* [Work to complete]: Copy, word for word, the line containing "You are a GUI" and each line that follows it in the entries below; pictures do not belong in the copy.

* [Supplied material]:
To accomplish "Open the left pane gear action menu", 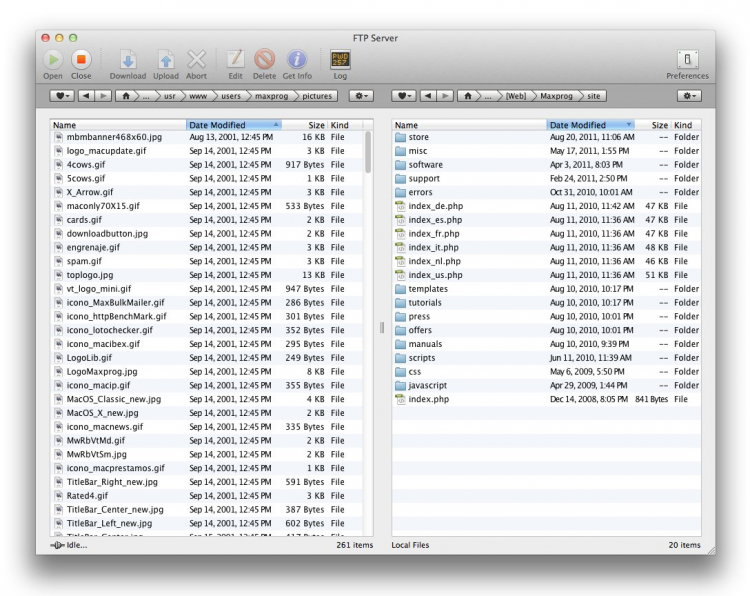I will pyautogui.click(x=360, y=96).
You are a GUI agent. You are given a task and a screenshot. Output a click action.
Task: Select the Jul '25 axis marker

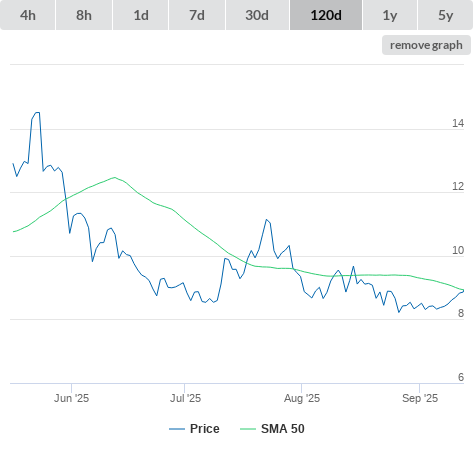click(185, 398)
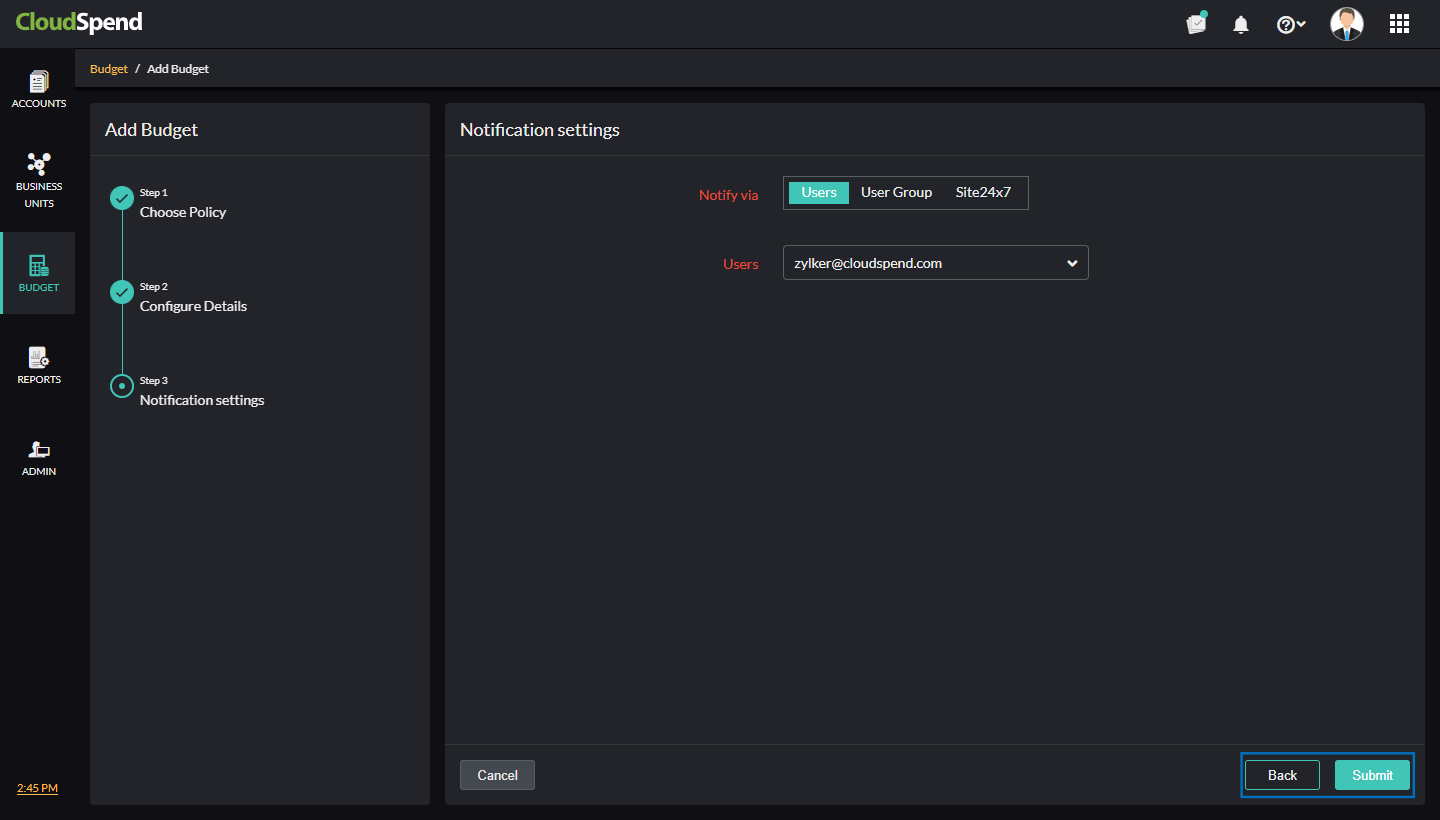Open the announcements icon beside bell
The height and width of the screenshot is (820, 1440).
coord(1196,24)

* [Written response]:
You are a GUI agent. You are given a task and a screenshot. Output a click action.
Task: Select the Jul '25 axis marker

click(185, 398)
Open the announcements icon beside bell
The height and width of the screenshot is (820, 1440).
coord(1196,24)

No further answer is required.